If you are a mother who lost a child, would you rather someone acknowledge your pain rather than keep it silent?  If you are a friend of someone grieving in any way, I think the best thing you can do is say out loud what you are thinking.  Most likely, your friend will be glad you've opened the flood gates and given them permission to share with you.


  1. Tears streaming down my face as I read this - I feel the same way seeing my daughter with other children, wishing so much that her big brother and little brother could be here with her and that her life was not tainted by their deaths and at such an early age.

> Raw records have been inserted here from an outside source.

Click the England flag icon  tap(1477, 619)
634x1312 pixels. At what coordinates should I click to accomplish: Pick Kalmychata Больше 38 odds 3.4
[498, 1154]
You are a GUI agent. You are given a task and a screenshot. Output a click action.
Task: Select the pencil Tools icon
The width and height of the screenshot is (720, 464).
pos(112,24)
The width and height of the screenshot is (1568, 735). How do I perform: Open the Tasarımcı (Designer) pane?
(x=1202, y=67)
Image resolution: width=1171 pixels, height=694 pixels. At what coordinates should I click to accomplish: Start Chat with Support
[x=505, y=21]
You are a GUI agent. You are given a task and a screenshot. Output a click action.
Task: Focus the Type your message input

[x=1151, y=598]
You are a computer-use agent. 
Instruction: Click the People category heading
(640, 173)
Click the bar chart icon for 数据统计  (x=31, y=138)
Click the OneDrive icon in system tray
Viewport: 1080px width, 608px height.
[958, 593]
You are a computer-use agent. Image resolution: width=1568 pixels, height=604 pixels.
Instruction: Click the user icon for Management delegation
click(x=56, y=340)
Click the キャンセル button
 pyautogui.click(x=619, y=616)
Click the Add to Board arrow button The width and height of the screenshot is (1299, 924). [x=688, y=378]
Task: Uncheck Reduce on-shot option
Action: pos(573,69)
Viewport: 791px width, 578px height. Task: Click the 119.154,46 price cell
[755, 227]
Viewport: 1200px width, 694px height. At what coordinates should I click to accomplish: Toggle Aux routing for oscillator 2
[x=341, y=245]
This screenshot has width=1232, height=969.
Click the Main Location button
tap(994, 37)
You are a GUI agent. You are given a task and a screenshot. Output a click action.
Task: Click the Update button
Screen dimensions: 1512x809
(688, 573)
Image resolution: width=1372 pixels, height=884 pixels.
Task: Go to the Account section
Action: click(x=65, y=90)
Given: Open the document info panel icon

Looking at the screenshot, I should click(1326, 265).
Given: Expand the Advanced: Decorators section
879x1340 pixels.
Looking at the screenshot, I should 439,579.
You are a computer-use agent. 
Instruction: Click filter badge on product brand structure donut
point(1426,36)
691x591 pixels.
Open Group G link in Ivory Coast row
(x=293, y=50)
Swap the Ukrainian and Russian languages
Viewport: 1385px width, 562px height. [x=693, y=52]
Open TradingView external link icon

    I much prefer people talk about my sons. They are still my children. People will never "remind" me that they died, it's not something anyone can forget, even for 10 seconds. Compare it to a living child - that parent always has their child on their mind, even while they're working or doing other things without their children. Same goes for those of us who have buried our children. So no one should be afraid of mentioning them. We want the freedom to talk about our children. Tears may fall, but that's ok. I'd rather my children be acknowledged and my daughter's pain also be acknowledged.

  2. I want people to acknowledge my Dexter. I'll be honest, there are times .. even within the BLM community, where I feel my son isn't as important as other's babies who have passed. So when someone takes the time to say something about him or talk to me about him.. it's something that lifts my heart up. I am afraid he will fade away & no one will remember him but me & his Daddy.

  3. Please don't stop talking to me. I have a baby who is very much alive inside of me and that may not carry over once she is born into this world but she is here now and even after she passes she won't be something we talk about in hushed voices. Her life will be celebrated each and every year, she will always be my daughter and she will always be a baby sister to my two girls. She is a child, not someone who should be forgotten.

  4. Dev. Scarlet has a sister too. But no one knows it to look at my family, seeing only one child. My heart breaks with yours. At church and at the park last week, Scarlet ran up to babies in their carrier, bent down and just stood and stared. Both babies were girls. It crushes my soul each time. She will never look at her sister like that. She will never look at her at all. I love u, and E, and V. And my S, and F. Our girls did not deserve to be robbed of that special bond or best friend. I'm struggling along side you. Many many hugs my friend.

  5. Reading this made me tear up a bit. You are an amazing writer. Seriously! I love reading your blog. It does really hurt me when people don't talk about by baby. It makes me feel like they don't care like they used to when she first passed away, or that they have forgotten, honestly. Maybe it makes them uncomfortable, or maybe they don't know how to bring it up, or what to say. I would be so happy if one of my friends had a conversation with me about my daughter. Or even mentioned her! It might make me cry a little, but it would also make me so, SO happy. I love talking about her. She's still my baby. I want to acknowledge her. I want to brag about how pretty I think she is. I want people to remember her, to know she existed.

  6. Danika never cared for babies (she doesn't even play with dolls) until Eli was born and then died. Now, every time she sees a baby, she wants to go see them. She compliments the parents saying "I like your baby." and is just so in love with them - it breaks my heart because I know she wants "her" baby back. (And being 4, she tells me that every day too.) :o(

  7. It makes my day when someone mentions my son and his name or acknowledges my pain in some way. By someone talking about our babies, they aren't reminding us that they died but by saying their names, they are showing us that they remember and care about them as much as they do my living children.

    I really appreciate those who even include my son's name on a Christmas card, give him a valentine when my other kids are given one....simply when they include him just like they do my living kids.